The amount adsorbed on the can body and the lid was 1.25 μg. The adsorption rate was 4.5%. Similarly, when a flavor test was conducted, a remarkable potato odor was felt when opening the can.

Examples 2 to 4 Comparative Examples 2 to 4 Instead of the zeolite used in Example 1, SiO ₂ / A
Similar tests were conducted using various zeolites having different l ₂ O ₃ . Table 1 shows the obtained results.

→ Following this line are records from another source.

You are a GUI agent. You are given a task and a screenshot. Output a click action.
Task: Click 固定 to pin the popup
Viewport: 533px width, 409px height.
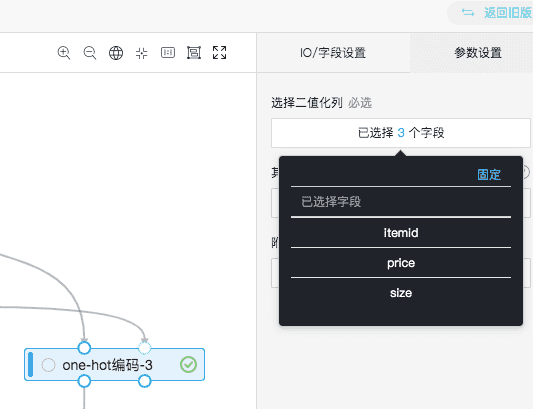[489, 175]
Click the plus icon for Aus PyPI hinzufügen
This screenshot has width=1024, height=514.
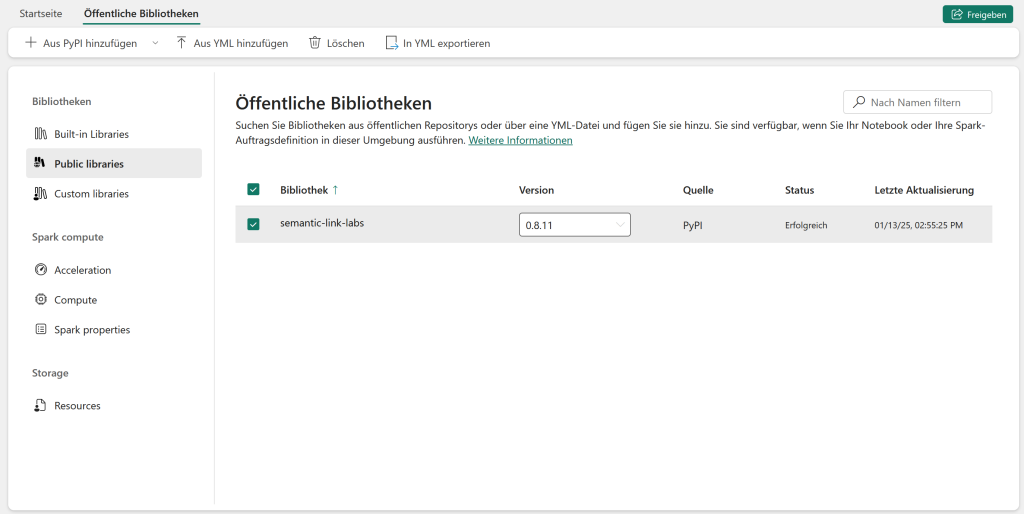tap(30, 43)
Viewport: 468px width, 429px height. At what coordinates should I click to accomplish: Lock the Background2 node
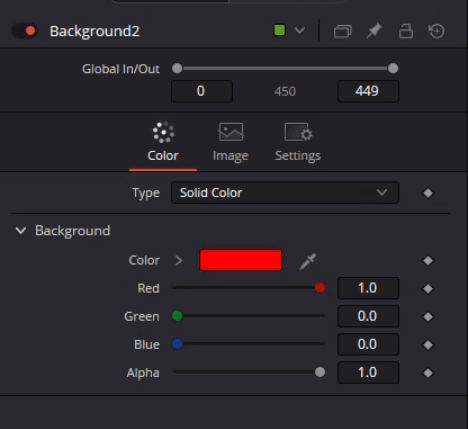tap(406, 31)
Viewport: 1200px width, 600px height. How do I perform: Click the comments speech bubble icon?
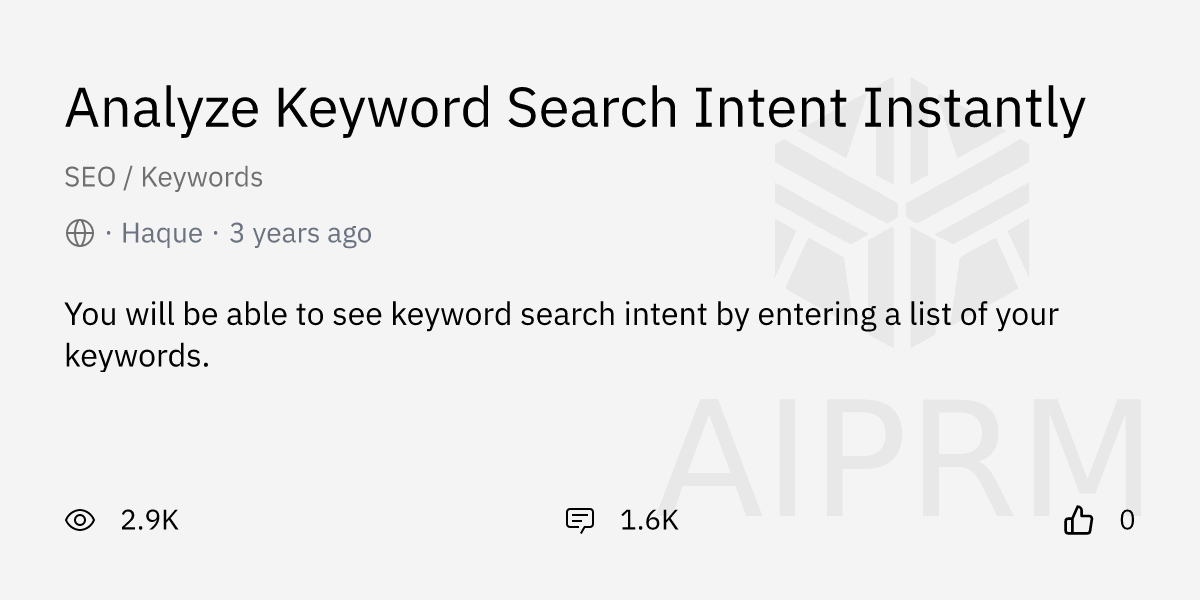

Example 5 Si was added to 100 parts of resin in an epoxyphenol coating.
O ₂ / Al ₂ O ₃ is 1800, specific surface area is 400 m ² / g
20 parts by weight of H-ZSM zeolite having a particle size of 5 μm was added.
This is 4cm in diameter, 5.25cm in inner diameter, and 13.2c in height.
m of the molded TFS DI can was spray-painted on the can body and the can lid. The can body and lid were baked in an oven at 250 ° C. for 10 minutes. A total of 0.5 g of coating film was formed on the can body and the can lid. 50 ml of mandarin orange juice was hot-packed at 95 ° C. in this can, the lid was closed, and stored at 25 ° C. for 3 months. The DMS concentration in the headspace was measured by FPD-GC. The amount of DMS remaining in the internal article was determined by a calibration curve for determining the total concentration in the liquid phase and in the gas phase from the DMS concentration in the headspace prepared in advance. As a result, DMS was not detected. The amount of zeolite added is 0.4 g
/ Content 1L. A canned tangerine juice prepared in the same manner was stored at 25 ° C. for 3 months and then subjected to a flavor test.

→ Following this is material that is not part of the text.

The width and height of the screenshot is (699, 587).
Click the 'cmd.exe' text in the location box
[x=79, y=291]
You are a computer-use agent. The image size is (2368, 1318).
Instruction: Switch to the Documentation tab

Comparative Examples 5-6 Examples 7-8 Similar tests were carried out in Example 5 except that the amount of zeolite added was changed. Table 2 shows the obtained results.

[0078]

[Table 1]

[0079]

[Table 2]

[0080]

EFFECTS OF THE INVENTION According to the present invention, a hydrophobic zeolite having a SiO ₂ / Al ₂ O ₃ molar ratio of 10 or more is provided as a layer in which at least a part of the inner surface of a can for can is dispersed in a resin. As a result, it was possible to obtain the adsorption characteristics of the offensive taste and offensive odor components.

Claims (6)

[Claims] 1. A can for can made by winding a can body and a can lid, wherein at least a part of an inner surface of the can body or the can lid has a SiO ₂ / Al ₂ O ₃ molar ratio of 10 or more. A can for improving flavor retention, which is characterized in that a layer in which a crystalline zeolite is dispersed in a resin is formed. 2. The can for cans according to claim 1, wherein the hydrophobic zeolite is contained in the resin layer in an amount of 10 g to 1 mg per 1 L of the content product. 3. The can for cans according to claim 1, wherein the resin has a glass transition point of 50 ° C. or higher. 4. The can for cans according to claim 1, wherein the resin is a thermoplastic polyester resin or a polycarbonate resin having a glass transition point of 50 ° C. or higher, and the zeolite-dispersed resin layer is provided in the form of an inner surface coating film. . 5. The can for cans according to claim 1, wherein the resin is a thermosetting resin having a glass transition point of 50 ° C. or higher, and the zeolite-dispersed resin layer is provided in the form of an inner surface protective paint. 6. The zeolite-dispersed resin layer is 1 to 20.
The can for canning according to claim 1, wherein the can is provided with a thickness of 0 μm.